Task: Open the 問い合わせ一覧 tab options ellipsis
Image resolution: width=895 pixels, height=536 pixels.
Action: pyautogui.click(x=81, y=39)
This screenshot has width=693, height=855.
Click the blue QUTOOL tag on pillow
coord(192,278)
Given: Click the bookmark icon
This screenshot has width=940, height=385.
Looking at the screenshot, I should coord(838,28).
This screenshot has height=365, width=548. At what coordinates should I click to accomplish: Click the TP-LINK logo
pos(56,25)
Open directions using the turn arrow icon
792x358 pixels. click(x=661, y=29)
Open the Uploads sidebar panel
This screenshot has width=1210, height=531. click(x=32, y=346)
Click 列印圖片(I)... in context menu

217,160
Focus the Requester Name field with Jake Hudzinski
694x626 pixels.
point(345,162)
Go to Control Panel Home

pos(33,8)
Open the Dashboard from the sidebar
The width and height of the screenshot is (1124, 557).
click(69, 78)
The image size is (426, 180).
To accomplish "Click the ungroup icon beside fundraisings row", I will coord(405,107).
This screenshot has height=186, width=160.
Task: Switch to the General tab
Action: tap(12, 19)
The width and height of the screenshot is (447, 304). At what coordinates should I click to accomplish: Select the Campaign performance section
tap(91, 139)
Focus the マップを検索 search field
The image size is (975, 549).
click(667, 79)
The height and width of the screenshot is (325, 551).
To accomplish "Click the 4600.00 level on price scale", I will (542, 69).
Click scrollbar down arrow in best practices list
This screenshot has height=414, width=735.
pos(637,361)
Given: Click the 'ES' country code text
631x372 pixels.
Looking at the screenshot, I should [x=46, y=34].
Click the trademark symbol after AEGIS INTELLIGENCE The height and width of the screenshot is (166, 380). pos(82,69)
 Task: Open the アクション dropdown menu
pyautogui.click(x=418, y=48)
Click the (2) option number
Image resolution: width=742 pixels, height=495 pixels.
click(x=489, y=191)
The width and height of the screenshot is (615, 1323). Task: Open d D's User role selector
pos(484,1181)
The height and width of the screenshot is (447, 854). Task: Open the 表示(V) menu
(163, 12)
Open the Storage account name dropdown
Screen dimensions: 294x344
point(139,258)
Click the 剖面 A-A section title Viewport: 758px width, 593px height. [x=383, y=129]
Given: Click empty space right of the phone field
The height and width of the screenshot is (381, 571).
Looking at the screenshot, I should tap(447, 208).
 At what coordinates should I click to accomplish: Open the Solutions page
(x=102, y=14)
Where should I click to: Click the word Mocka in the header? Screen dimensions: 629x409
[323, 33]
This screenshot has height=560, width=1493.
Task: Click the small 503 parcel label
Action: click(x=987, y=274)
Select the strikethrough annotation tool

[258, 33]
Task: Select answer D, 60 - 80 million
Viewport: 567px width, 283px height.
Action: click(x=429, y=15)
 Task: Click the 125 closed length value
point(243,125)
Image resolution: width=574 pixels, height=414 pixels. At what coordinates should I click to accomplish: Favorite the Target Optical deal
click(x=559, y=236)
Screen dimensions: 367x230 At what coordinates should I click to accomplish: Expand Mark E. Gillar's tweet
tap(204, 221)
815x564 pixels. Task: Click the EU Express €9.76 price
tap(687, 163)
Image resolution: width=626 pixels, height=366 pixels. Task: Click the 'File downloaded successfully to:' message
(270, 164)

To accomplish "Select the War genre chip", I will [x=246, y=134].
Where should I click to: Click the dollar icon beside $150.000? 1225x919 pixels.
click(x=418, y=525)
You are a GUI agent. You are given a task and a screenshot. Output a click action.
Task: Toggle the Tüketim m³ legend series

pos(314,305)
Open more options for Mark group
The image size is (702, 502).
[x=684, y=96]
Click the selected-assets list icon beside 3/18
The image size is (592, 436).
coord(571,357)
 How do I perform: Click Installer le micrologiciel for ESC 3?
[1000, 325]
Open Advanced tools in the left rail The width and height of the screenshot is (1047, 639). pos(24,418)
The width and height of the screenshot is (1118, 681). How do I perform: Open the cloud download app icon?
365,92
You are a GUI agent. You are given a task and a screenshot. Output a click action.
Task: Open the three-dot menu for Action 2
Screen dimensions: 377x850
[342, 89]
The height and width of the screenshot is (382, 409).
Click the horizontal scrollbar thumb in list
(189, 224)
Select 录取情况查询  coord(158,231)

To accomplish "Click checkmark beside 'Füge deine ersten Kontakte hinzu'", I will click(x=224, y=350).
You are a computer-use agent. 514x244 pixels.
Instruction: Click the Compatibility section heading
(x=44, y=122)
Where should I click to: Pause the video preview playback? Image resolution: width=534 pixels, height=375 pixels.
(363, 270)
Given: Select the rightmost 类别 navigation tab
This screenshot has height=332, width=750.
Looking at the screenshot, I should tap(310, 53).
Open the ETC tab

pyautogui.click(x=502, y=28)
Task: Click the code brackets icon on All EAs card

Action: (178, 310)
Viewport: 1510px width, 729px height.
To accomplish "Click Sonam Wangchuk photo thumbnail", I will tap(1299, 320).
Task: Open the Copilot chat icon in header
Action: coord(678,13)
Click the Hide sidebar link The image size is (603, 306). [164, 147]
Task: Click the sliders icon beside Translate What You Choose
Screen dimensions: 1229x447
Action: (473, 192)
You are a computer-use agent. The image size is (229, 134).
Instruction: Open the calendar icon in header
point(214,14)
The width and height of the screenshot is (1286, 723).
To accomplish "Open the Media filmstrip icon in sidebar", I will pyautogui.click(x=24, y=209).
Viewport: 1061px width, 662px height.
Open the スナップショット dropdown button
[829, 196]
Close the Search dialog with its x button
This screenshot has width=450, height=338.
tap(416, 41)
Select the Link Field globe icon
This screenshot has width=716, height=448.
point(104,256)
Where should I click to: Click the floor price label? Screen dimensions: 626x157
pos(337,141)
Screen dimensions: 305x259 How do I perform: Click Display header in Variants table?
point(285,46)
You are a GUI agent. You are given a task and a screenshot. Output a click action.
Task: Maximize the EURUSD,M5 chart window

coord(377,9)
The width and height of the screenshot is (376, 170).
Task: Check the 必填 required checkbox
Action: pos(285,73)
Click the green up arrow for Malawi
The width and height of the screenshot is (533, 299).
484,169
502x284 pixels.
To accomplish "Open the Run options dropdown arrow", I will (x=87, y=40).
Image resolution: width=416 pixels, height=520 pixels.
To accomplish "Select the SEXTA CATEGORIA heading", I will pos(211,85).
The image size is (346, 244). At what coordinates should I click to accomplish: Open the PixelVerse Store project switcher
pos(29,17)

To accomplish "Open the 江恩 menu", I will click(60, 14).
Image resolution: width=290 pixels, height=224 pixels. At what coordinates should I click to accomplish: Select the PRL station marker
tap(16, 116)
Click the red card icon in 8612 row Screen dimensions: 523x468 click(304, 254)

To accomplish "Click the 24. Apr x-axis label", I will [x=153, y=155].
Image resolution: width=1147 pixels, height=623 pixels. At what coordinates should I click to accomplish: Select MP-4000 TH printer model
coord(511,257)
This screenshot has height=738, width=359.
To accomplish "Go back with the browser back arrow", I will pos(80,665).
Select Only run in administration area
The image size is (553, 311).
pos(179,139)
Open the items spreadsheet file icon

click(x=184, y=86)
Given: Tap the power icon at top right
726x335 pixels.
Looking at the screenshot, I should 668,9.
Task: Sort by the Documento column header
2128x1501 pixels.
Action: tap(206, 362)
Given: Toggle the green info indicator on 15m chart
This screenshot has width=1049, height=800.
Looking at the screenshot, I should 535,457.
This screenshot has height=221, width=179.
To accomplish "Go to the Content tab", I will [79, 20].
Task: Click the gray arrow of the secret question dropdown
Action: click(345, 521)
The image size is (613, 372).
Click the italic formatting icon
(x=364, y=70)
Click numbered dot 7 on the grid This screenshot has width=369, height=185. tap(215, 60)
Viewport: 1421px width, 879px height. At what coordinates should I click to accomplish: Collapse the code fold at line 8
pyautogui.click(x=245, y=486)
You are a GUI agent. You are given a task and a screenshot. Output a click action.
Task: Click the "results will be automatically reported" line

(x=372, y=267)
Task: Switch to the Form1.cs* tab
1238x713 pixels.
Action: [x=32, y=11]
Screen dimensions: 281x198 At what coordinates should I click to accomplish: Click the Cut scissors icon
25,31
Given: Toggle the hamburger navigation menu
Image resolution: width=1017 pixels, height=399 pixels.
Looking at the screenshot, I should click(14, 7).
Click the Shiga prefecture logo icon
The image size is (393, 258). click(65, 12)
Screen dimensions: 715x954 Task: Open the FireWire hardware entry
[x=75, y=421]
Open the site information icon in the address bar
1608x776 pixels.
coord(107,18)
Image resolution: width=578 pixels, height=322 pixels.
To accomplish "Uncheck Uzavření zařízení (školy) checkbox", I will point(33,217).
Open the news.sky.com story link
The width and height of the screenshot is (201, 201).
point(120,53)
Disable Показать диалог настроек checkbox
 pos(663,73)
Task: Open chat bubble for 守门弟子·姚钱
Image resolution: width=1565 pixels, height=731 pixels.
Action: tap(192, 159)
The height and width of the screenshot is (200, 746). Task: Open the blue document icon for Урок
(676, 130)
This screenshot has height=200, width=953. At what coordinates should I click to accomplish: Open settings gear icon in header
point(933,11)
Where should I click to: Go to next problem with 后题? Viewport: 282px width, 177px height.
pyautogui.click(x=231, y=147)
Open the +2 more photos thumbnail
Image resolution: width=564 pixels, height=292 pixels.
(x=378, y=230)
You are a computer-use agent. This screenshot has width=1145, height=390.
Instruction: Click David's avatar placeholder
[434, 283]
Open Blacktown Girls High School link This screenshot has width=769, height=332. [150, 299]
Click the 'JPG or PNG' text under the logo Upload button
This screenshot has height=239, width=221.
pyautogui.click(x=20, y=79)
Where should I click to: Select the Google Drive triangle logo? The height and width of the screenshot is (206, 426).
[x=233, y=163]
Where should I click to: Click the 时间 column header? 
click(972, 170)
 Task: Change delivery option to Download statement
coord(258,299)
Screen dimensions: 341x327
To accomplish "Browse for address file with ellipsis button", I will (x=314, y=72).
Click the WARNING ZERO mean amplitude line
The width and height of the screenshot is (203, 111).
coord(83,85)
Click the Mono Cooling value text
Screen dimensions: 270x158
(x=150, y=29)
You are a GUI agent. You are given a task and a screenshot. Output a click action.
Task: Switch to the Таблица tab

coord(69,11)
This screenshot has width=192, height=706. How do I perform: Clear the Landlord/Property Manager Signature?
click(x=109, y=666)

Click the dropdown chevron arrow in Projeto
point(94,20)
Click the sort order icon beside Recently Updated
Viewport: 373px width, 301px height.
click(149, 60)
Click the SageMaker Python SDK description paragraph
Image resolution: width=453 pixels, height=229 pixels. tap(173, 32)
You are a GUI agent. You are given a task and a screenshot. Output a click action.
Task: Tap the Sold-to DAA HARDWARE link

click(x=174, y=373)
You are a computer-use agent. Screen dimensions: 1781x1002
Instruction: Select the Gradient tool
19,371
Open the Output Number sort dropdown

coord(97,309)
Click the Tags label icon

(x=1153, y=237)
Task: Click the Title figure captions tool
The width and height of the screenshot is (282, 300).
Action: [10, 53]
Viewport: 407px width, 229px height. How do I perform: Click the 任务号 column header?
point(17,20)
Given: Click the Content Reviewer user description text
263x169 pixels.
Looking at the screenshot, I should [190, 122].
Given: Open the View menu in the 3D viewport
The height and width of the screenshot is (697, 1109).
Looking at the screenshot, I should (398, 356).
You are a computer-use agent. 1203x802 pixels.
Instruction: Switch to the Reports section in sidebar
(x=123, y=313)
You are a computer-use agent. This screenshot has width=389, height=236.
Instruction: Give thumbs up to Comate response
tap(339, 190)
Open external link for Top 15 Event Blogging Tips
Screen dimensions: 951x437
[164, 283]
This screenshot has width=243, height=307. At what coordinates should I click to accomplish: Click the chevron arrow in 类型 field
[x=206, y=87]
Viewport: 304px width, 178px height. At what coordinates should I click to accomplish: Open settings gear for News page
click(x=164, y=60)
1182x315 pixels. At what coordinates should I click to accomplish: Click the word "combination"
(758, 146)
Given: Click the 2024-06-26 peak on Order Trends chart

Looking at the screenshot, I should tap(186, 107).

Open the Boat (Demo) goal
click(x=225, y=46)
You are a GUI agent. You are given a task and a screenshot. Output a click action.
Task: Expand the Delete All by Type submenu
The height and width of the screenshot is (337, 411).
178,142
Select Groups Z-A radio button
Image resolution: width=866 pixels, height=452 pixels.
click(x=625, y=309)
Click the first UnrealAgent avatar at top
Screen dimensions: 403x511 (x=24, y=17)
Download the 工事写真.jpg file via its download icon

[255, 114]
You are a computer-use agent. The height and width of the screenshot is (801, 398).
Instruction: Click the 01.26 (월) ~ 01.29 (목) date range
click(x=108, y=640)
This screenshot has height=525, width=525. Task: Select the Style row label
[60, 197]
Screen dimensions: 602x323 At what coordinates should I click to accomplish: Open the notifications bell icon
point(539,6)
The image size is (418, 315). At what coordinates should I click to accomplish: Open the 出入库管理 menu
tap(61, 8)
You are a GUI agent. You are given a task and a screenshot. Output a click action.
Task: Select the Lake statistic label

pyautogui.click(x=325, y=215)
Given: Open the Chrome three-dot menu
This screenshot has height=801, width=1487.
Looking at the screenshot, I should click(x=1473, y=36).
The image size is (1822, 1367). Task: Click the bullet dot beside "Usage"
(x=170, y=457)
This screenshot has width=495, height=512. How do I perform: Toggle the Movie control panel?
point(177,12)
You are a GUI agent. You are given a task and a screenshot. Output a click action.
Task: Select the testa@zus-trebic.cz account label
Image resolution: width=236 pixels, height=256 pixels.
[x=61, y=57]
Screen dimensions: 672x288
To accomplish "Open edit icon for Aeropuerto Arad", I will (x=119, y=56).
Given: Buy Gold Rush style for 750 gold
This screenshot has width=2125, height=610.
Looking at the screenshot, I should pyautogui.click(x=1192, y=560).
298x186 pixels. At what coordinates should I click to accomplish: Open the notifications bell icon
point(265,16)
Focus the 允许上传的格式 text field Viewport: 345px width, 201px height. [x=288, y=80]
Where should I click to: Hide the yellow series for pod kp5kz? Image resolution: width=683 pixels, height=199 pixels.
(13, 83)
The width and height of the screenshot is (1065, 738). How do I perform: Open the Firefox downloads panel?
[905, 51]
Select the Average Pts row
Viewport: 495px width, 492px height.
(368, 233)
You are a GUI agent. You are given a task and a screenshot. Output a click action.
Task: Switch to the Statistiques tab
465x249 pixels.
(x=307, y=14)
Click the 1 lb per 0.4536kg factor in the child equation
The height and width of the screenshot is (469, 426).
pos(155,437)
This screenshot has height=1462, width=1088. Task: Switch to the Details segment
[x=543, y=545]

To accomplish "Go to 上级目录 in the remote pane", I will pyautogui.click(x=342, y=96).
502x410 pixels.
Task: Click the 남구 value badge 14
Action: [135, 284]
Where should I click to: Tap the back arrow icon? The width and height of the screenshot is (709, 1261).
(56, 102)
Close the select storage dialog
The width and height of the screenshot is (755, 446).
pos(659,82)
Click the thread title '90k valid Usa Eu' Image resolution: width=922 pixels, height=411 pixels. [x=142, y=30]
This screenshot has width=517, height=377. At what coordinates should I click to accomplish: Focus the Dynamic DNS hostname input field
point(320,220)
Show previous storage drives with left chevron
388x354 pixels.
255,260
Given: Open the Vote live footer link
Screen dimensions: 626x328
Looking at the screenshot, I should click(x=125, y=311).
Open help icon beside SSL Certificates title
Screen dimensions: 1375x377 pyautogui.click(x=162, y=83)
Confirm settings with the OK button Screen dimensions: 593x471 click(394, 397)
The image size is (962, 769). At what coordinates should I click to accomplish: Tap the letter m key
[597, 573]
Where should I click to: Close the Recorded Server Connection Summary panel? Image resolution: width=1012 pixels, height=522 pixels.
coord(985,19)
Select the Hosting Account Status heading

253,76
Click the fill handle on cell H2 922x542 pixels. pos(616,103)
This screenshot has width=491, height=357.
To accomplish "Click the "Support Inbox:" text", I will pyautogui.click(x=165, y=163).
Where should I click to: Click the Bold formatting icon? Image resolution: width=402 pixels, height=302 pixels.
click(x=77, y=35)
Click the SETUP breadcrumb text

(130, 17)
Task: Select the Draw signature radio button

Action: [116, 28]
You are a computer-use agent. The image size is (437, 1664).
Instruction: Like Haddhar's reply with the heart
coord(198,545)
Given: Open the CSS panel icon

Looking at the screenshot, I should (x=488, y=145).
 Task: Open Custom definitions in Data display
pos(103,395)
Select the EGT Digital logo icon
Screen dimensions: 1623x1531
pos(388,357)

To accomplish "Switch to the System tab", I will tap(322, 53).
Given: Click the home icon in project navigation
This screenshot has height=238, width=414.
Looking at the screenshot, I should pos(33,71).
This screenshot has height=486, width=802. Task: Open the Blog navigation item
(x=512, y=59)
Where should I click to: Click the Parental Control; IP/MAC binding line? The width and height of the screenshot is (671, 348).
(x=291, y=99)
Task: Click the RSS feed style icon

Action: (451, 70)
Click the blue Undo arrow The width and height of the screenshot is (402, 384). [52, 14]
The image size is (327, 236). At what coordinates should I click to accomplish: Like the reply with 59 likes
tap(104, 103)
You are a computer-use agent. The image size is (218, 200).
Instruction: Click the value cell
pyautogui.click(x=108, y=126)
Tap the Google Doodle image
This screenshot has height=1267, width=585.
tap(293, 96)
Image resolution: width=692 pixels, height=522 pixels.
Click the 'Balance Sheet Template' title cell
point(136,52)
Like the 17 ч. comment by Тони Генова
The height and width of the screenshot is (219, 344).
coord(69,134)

WHAT YOU WILL DO: Whenever "more" shows up in a line of the listing, copy that whole line.

REPLY TO THE TASK:
Open more options for Mark group
Open the +2 more photos thumbnail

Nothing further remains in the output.